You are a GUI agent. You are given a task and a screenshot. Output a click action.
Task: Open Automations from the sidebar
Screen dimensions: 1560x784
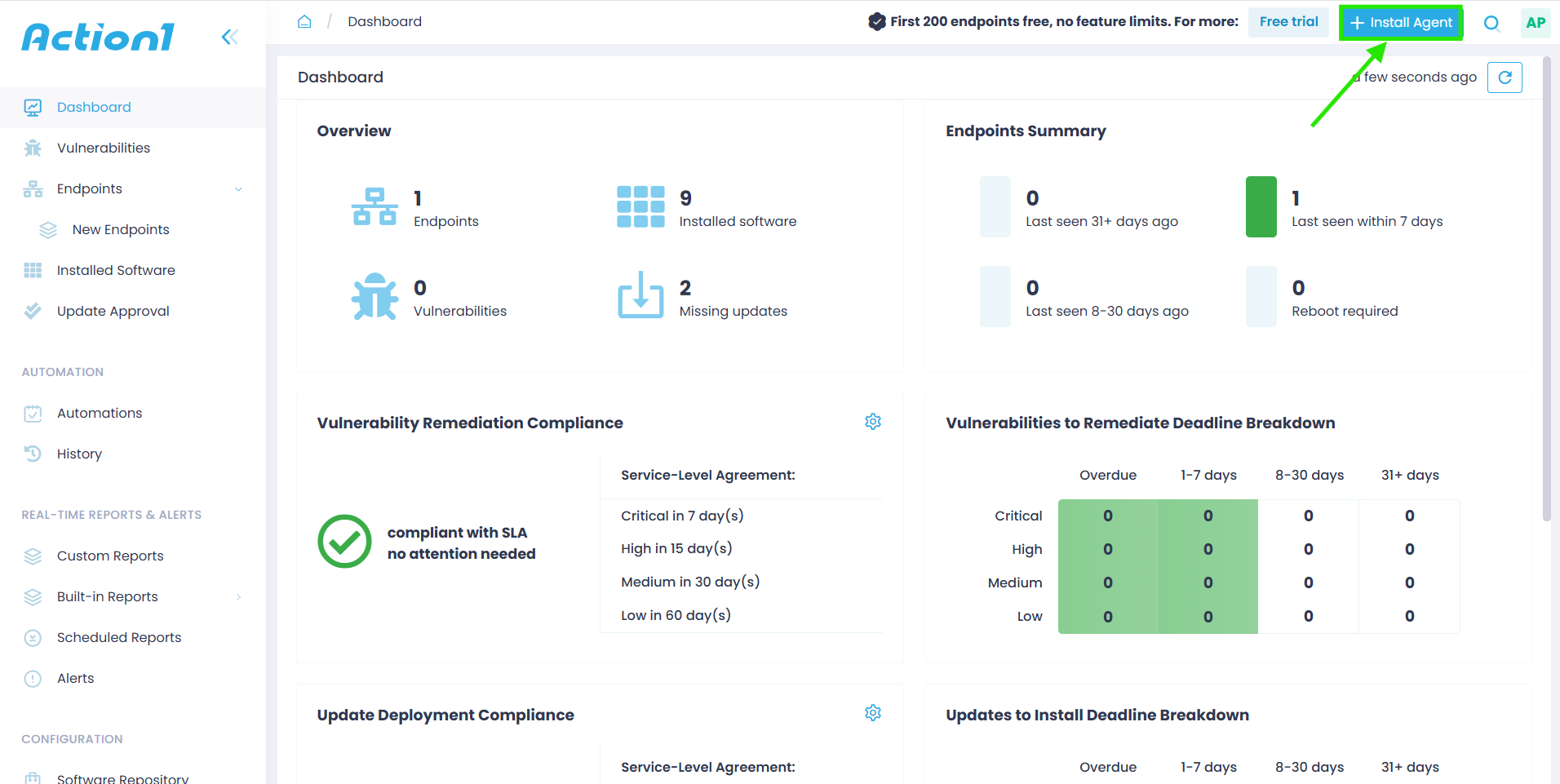click(x=100, y=413)
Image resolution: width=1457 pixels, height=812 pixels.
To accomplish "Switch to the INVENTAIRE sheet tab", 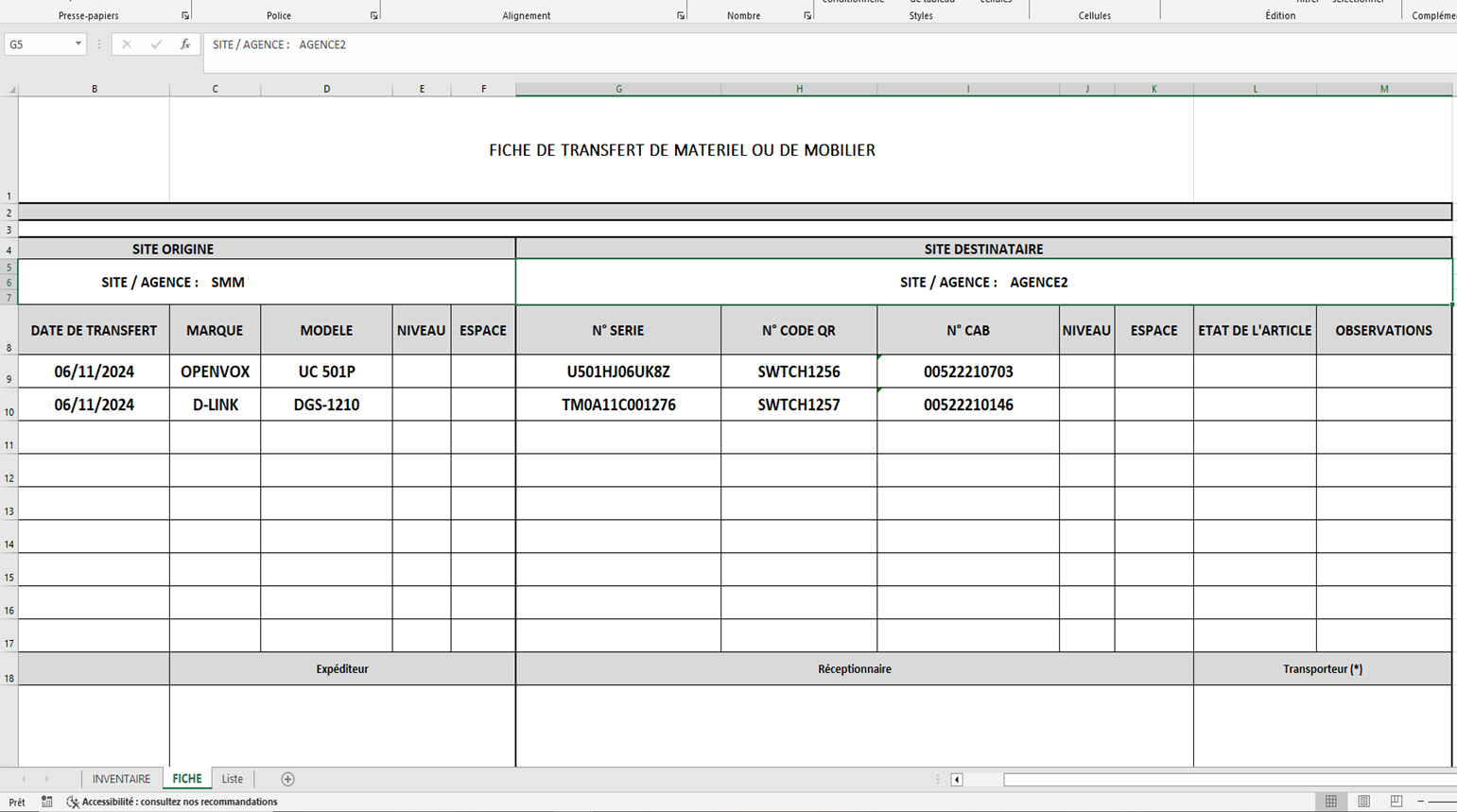I will [121, 779].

What to work on: Could you print the records word for word, starting at the very beginning and going on through the line that contains "click(x=100, y=413)"? Leave the pictures out of your answer.

The answer:
You are a GUI agent. You are given a task and a screenshot. Output a click action.
Task: Open Automations from the sidebar
Screen dimensions: 1560x784
click(x=100, y=413)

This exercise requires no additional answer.